Scapegoating is so much fun, isn't it? Unfortunately the list is a little short -- by about 25 million.

Like all the people who took out mortgages they couldn't afford without reading the fine print. And all the banks that issued those mortgages. And the realtors who sold them the houses. And the insurance companies that insured the mortgages against default. And the speculators looking for a quick buck.

And all the middle class Americans whose spending gave us a negative savings rate for the first time in history.

Am I leaving anybody out?
 
Scapegoating is so much fun, isn't it? Unfortunately the list is a little short -- by about 25 million.

Like all the people who took out mortgages they couldn't afford without reading the fine print. And all the banks that issued those mortgages. And the realtors who sold them the houses. And the insurance companies that insured the mortgages against default. And the speculators looking for a quick buck.

And all the middle class Americans whose spending gave us a negative savings rate for the first time in history.

Am I leaving anybody out?


Probably. But that's a damn good start!

:=D:
 
The Economist is considered a Conservative magazine. But I agree with GOMR, it's a very fine magazine, perhaps the best for comprehensive news from all over the world. I used to subscribe to it, just couldn't keep up with all of the reading. But I still buy it from time to time.

I would put Lawrence Summers on the list. I regret Obama appointed him to anything.
 
Toriko, please listen to me without getting all Glenn Beck-ish.

The economists crammed deregulation down our throats, insisting that regulation was stifling business. What they never took into account was human nature—human psychology.

Deregulation is the financial equivalent of anarchy. Anarchy and deregulation will never work because they don't take into account the criminal element.

And now some economists are still insisting that we let the market take care of itself. After all the laissez-faire that has fueled this meltdown in the first place, they still haven't learned their lessons.

What's more, they seldom agree. If they can't agree on anything, what good are they in the first place? I maintain that economics is a pseudoscience.

And on the flipside, excessive regulation stifles innovation and causes markets to SHRINK.

What's needed is a balance of both, which I hope to God is what Obama intends to seek.
 
You are right.

Your tasks>
1. According to the forum discussion, why will anarchy and deregulation never work?
2. Could you copy the part of the forum discussion starting with "I would put" and going on through "is a pseudoscience."?

Source material>
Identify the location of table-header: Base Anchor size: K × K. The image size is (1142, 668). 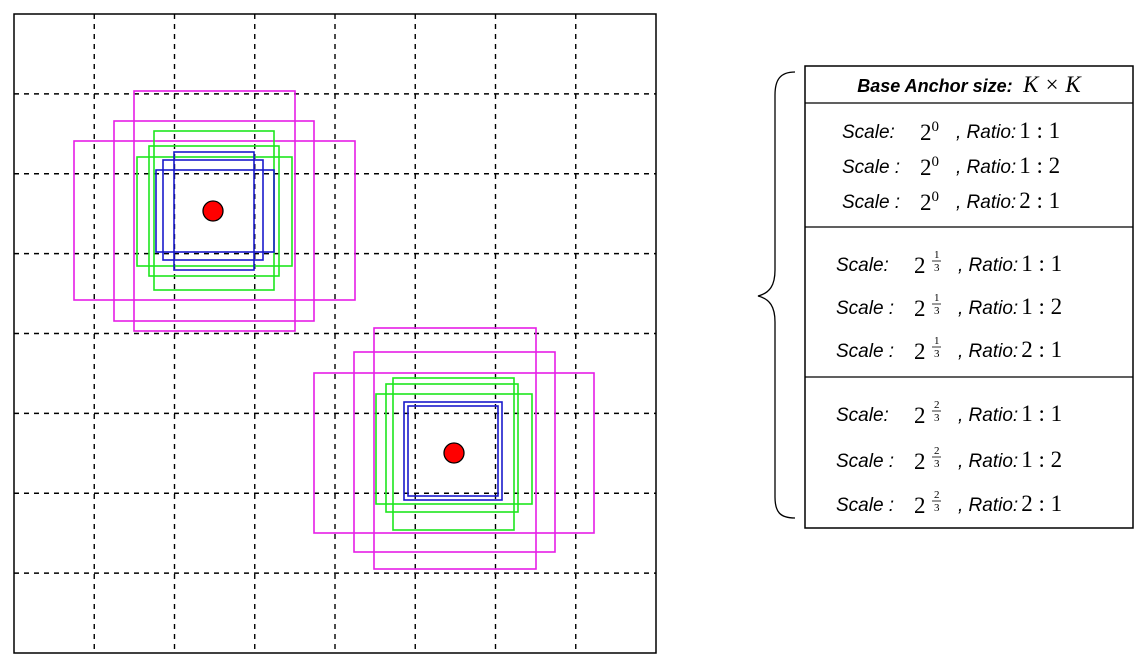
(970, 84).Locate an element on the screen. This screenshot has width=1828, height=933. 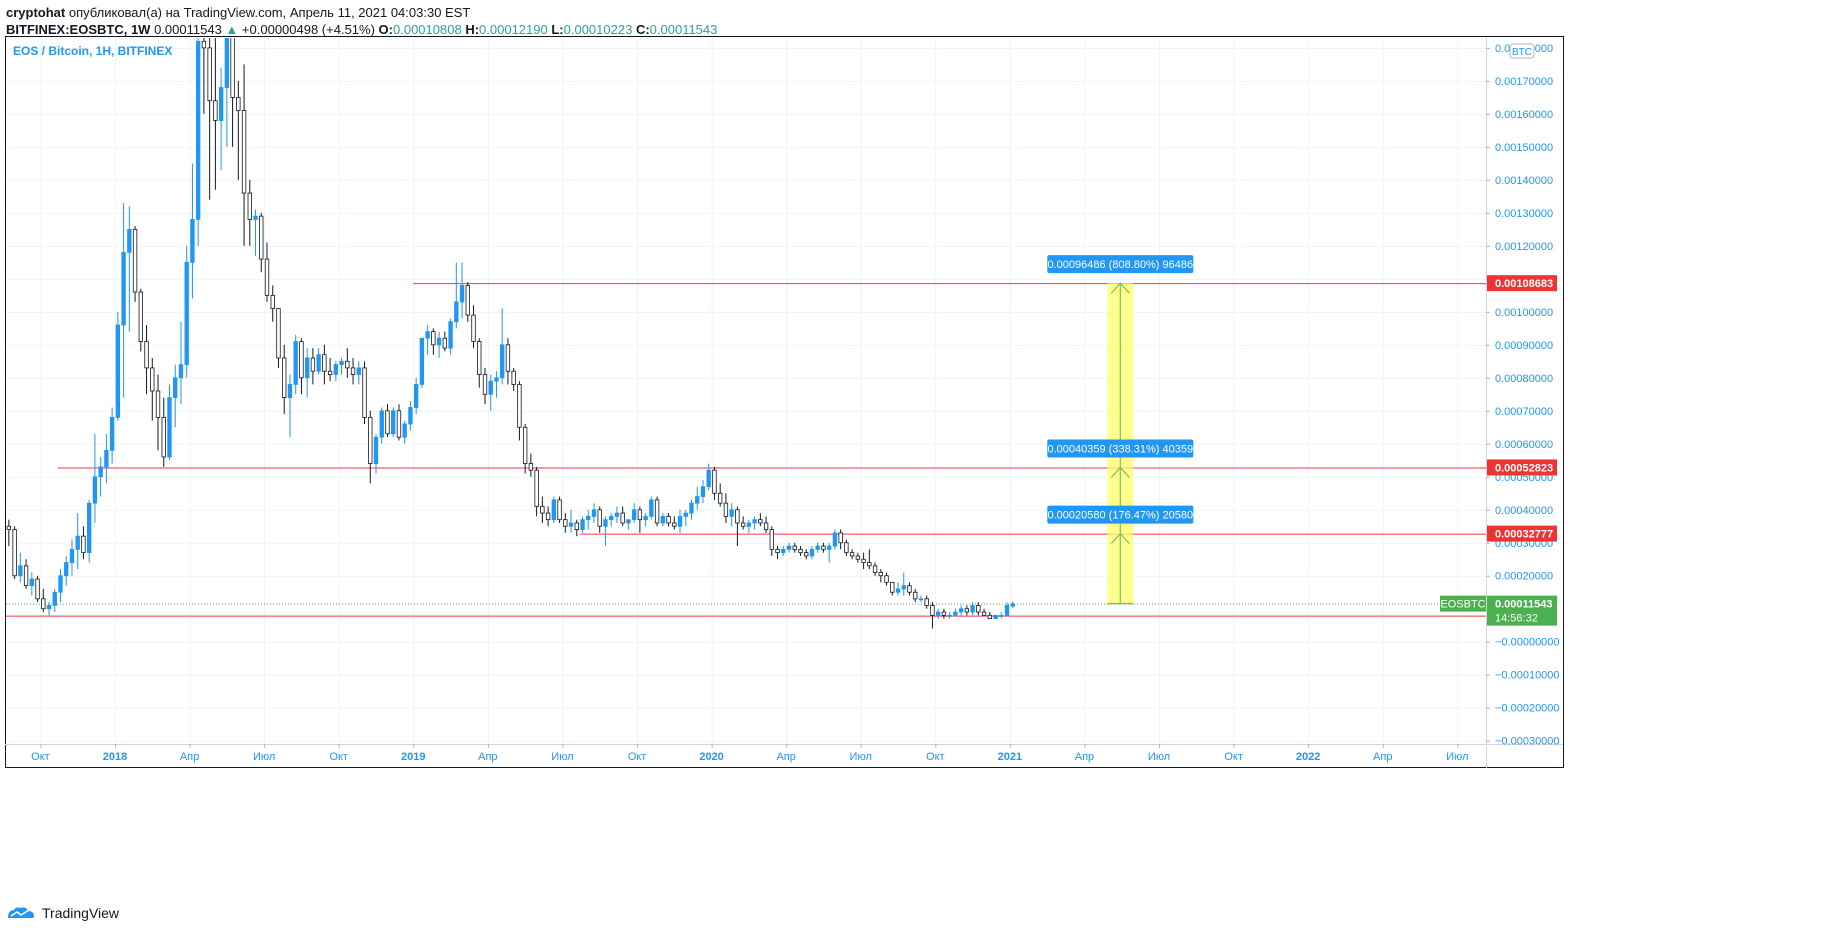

Solutions in order>
1. They will never work because they don't take into account the criminal element.

2.
I would put Lawrence Summers on the list. I regret Obama appointed him to anything.
 
Toriko, please listen to me without getting all Glenn Beck-ish.

The economists crammed deregulation down our throats, insisting that regulation was stifling business. What they never took into account was human nature—human psychology.

Deregulation is the financial equivalent of anarchy. Anarchy and deregulation will never work because they don't take into account the criminal element.

And now some economists are still insisting that we let the market take care of itself. After all the laissez-faire that has fueled this meltdown in the first place, they still haven't learned their lessons.

What's more, they seldom agree. If they can't agree on anything, what good are they in the first place? I maintain that economics is a pseudoscience.